Whether it be an intimate house gig in a Notting Hill lounge, a Sofar sounds performance in an archaic church, a room full of ravers at Brixton’s Hootenanny or owning the stage at Bristol’s 2K capacity Colston Hall (where she was a featured artist for TEDxTalks national conference ‘Daring to Disrupt’), she cannot help but give movingly authentic performances that connect with audiences in as many different ways as there are people in the room.
A British singer – songwriter of mixed Jamaican heritage, she brings together a fusion of soul, folk and trip-hop to create a style that is not easily box-able but has a tangible flavour of her adopted hometown, Bristol.
Having grown up listening to her grandfather’s record collection she immersed herself in the soul, jazz and folk scenes, which inspired the music that followed: 3 EPs and an album – Wars; The Rush, The Light; Last Light in The Sky and Gateway, recorded at Wick Court, a 16th century stately home in the country where she was part of a community of musicians and artists.
She has never been one for playing by the book. Not buying the individualistic nature of our culture and the often male dominated ways of the music industry, she founded Girls, Girls, Girls, an all-female arts collective in London with fellow singer-songwriter friend Eliza Shaddad. They partnered with UK charity the Orchid Project, who work to put a global end to female genital cutting, so the numerous all-female nights across London and UK tours were also about raising awareness to this pressing social justice issue as well as, in her words quoted in Oh Comely magazine ‘lifting each other up’ as female artists’.
Samantha opened the last Girls Girls Girls with Eliza and the in-house choir at London’s Union Chapel with a collaborative performance and the pair had the honour of being featured artists in the Museum of London's ‘Votes for Women’ exhibition performing a cover of March of the Women to celebrate 100 years of the vote in 2018.
With this ache towards justice that often spills into her work, her single ‘Butterflies’, one of the earliest penned songs, was released at a secret Sofar Sounds gig supporting British recording artist, James Morrison, as part of Amnesty International’s ‘Give a Home’ campaign in solidarity with the world’s refugees.

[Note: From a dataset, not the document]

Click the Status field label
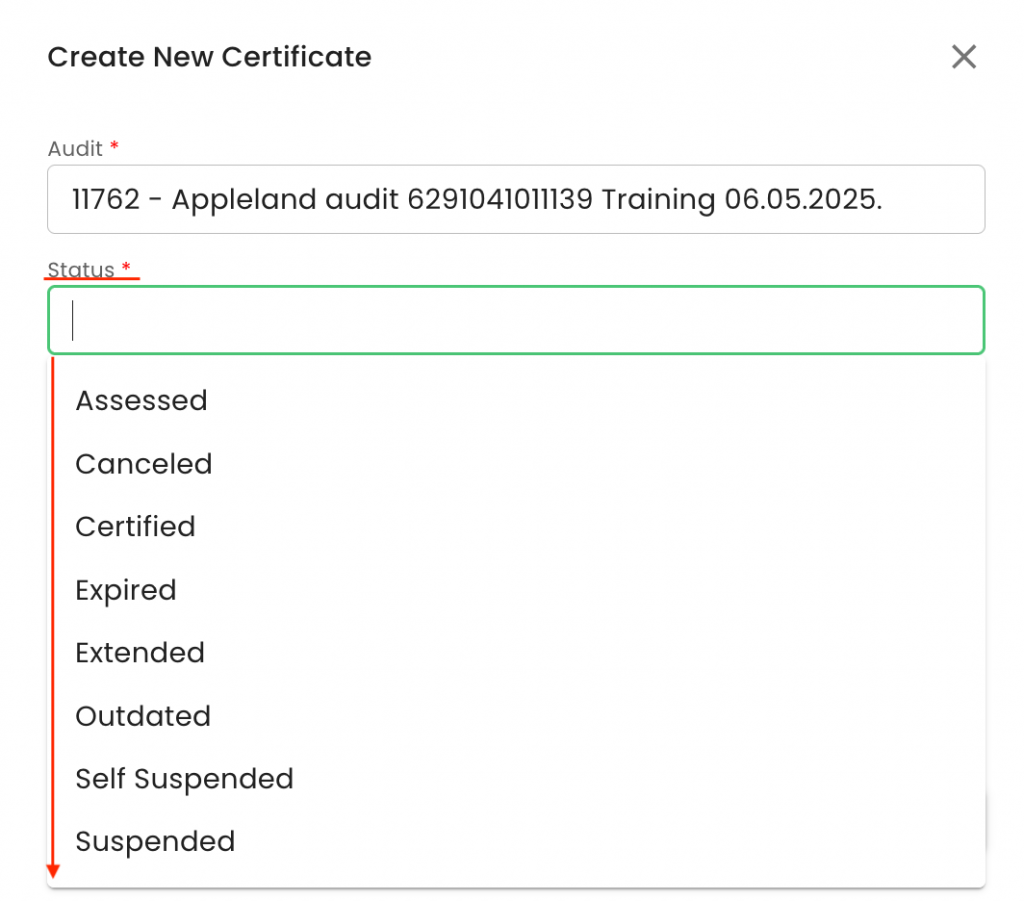This screenshot has height=901, width=1024. [81, 269]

The most exciting times, however, are to come. Having just married multi-instrumentalist and collaborator, Dylan Jones, her next EP, which she is currently preparing for release in early summer, reflects a stylistic settledness and an at-home-ness in that which perhaps her music is here to do: empathise with and express the messy, often broken, sometimes dark nature of life with a soulful beauty and irresistible beat that ultimately points to hope. Something that is needed now, more than ever.